If a heroic response is needed, it means that something has gone wrong with your service, and your users are impacted. Obviously, you’d prefer to minimize that impact, either by avoiding the problem in the first place, or by catching it sooner and dealing with it faster. If you reward heroics in responding to such problems, however, you risk inadvertently creating an incentive to let problems fester until heroic measures are required (and rewarded).
Heroic responses are bad for both the hero and their organization. The hero risks exhaustion and burnout, and the time and energy required for heroics cut into their “real” job, which is usually project-oriented; heroics delay the hero’s project work, and also often impact its quality. Organizationally, the hero becomes a bottleneck or a single point of failure; if they are unavailable for some reason, outages take longer to resolve and have more serious consequences and side-effects, and are more disruptive for the rest of the team, because more of the team is needed for the response.

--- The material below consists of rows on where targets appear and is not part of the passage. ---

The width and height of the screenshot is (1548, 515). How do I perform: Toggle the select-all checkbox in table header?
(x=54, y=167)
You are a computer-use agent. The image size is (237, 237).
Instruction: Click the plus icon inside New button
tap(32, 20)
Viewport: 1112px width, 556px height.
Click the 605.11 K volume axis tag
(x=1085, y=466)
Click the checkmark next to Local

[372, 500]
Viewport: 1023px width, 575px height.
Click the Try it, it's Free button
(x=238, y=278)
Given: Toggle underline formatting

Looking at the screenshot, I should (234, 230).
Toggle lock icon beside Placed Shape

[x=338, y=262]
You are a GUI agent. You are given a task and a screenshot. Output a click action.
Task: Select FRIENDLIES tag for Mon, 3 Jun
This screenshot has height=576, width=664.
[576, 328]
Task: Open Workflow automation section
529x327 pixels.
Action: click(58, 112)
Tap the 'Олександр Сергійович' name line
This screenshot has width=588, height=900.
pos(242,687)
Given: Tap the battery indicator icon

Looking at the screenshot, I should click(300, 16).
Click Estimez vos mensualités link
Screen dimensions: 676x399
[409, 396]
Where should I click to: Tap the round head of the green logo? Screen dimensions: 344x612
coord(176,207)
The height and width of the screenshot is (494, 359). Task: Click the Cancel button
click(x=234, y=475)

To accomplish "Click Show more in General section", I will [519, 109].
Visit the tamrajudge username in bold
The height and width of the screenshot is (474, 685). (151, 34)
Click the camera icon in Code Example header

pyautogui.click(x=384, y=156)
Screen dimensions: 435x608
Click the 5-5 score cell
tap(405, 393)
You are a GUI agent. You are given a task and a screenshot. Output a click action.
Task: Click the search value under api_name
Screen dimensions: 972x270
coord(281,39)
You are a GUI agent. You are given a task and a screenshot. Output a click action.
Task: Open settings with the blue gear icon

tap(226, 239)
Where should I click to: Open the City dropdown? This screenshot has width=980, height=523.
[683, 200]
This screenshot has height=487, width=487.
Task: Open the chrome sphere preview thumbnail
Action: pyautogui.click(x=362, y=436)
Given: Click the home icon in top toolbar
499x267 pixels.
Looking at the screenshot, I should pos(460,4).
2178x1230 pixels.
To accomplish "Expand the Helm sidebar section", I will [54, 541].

Preparation and good incident management practices enable you to respond effectively to outages and service problems as a routine matter, rather than as a crisis demanding a heroic response. After the problem is resolved, a good post-incident review (in the form of a blameless postmortem) helps you become even better prepared for future incidents.
Often, it seems that a heroic response is the only option, because nobody else knows the systems, nobody else has the necessary passwords and other admin privileges, or whatever. However, these are actually signs of failure to prepare before the incident ever occurred, through training, documentation, development of monitoring and tools, and so forth. Outages and other problems are going to occur in any system; by choosing *not* to prepare, the organization is implicitly choosing to require a heroic response to future problems, thus perpetuating the cycle of heroic responses.
By all means, recognize heroic actions when they do occur, but also ask the hard questions about why such heroic measures were needed. What could have been done to prevent the need for heroic measures?
Finally, make sure that the folks who do good, solid work on *preventing* problems are getting properly recognized for their work. They are your organization’s real heroes.